* [Written instruction A] In the value iteration notes, how many random steps does the Explore step take?
* [Written instruction B] Carry on the value iteration notes from the point at which they stop.

* [Reading text]
_ _ _

# Problems

In order to use the previous methods we need a discrete environment(virtually non-existent in real world) and we need to know the probabilities of state transitions. 

1. Split up cartpole environment into bins (upper/lower bound of scalar values makes 1 bin)
2. learn the transition with experience replay to estimate them

# Solving Frozen Lake with Value Iteration

we need 3 dictionaries

Rewards: key is [s,a,s'], value is the immediate reward 
<br>
Transitions: key is [s,a], value is a dict of s' and the frequency it occured 
<br>
Values: key is [s], value is the calculated value of being in that state


Steps:
1. Initialise: all values in our value table to zero
2. Explore: 100 random steps, keep track of transitions and rewards
3. Update: For every state s and every action a in this state, calculate the state action values. In the values table, set the value of state s to the max state action value.
4. Test: Run several test episodes to check the average reward of our agent and if it has solved the environment
5. Repeat: Go back to step 2 and repeat the process until the environment has been solved.

In [30]:
import gym
import collections

ENV_NAME = "FrozenLake-v0"

_ _ _

* [Provided data]
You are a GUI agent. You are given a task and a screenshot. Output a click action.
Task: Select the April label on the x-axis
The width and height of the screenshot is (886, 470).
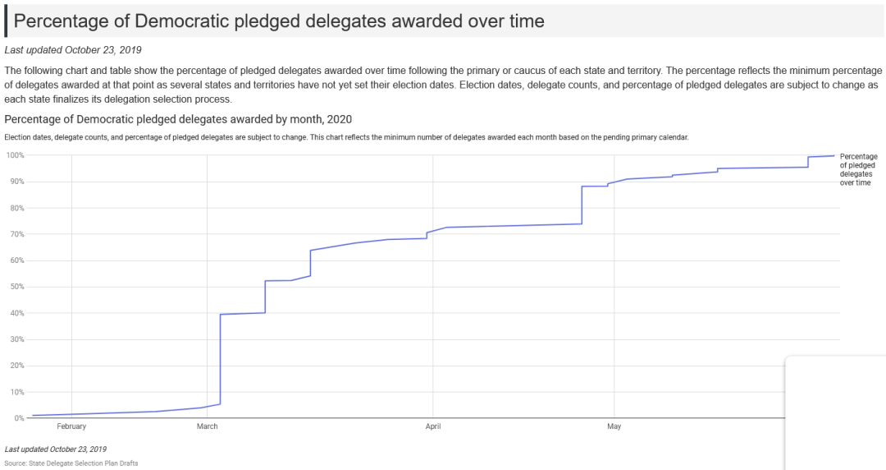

_ _ _

* [Output A] 100 random steps.

* [Output B]
GAMMA = 0.9
TEST_EPISODES = 20
EXPLORATION_STEPS = 100
SOLVED = 0.8

In [31]:
env = gym.make(ENV_NAME)

values = collections.defaultdict(float)
transitions = collections.defaultdict(collections.Counter)
rewards = collections.defaultdict(float)

n_actions = env.action_space.n
n_states = env.observation_space.n

epoch = 0
threshold = 0
reward = 0

state = env.reset()

In [32]:
def get_q_value(state, action):
    t_count = transitions[(state,action)]
    t_sum = sum(t_count.values())
    value = 0.0
    
    for target_state, count in t_count.items():
        r = rewards[(state,action, target_state)]
        trans_p = (count/t_sum)
        value += trans_p * (r + GAMMA * values[target_state])
    
    return value

In [33]:
def explore(steps):
    state = env.reset()
    for i in range(steps):
        action = env.action_space.sample()
        new_state, reward, is_done, _ = env.step(action)
        transitions[(state, action)][new_state] += 1
        rewards[(state, action, new_state)] = reward
        state = env.reset() if is_done else new_state

In [34]:
def update():
    for state in range(n_states):
        state_values = [get_q_value(state, action) for action in range(n_actions)]
        #Update the values table with the max of Q value of s,a
        values[state] = max(state_values)

In [35]:
def test(episodes):
    reward = 0
    for e in range(episodes):
        reward += play_episode(env)
        
    return reward/episodes  

In [36]:
def select_action(state):
    best_action, best_value = None, None
    for action in range(env.action_space.n):
        action_value = get_q_value(state, action)
        if best_value is None or best_value < action_value:
            best_value = action_value
            best_action = action

    return best_action

In [37]:
def play_episode( env):
    total_reward = 0.0
    state = env.reset()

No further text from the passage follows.